GIVEN ENTRIES Start Marker

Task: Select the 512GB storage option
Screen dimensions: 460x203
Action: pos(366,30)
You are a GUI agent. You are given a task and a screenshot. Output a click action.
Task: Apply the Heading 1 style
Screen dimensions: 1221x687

GIVEN ENTRIES End Marker
GIVEN ENTRIES Start Marker

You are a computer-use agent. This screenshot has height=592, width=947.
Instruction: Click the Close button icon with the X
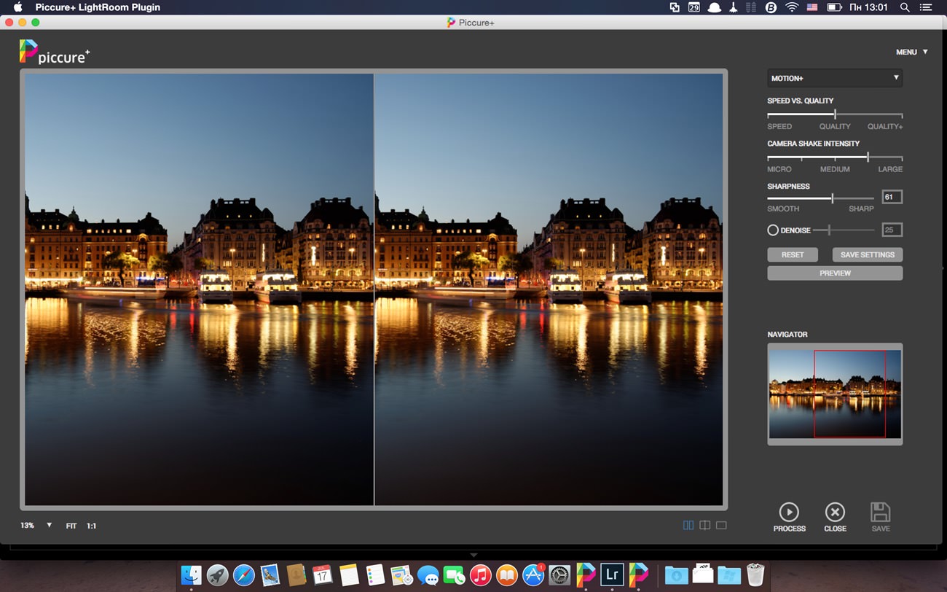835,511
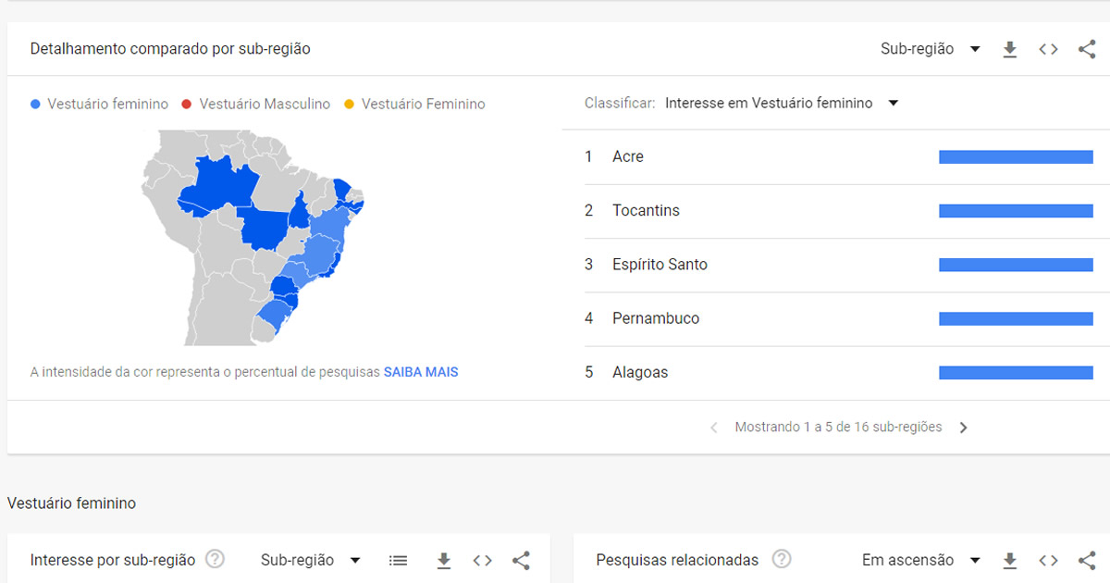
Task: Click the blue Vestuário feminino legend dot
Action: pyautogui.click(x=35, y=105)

GIVEN ENTRIES End Marker

- _REQUIRED WORK_
Your response should be the lines of the entries above that include the string "agent".

- _EXPECTED OUTPUT_
You are a GUI agent. You are given a task and a screenshot. Output a click action.
You are a computer-use agent. This screenshot has height=592, width=947.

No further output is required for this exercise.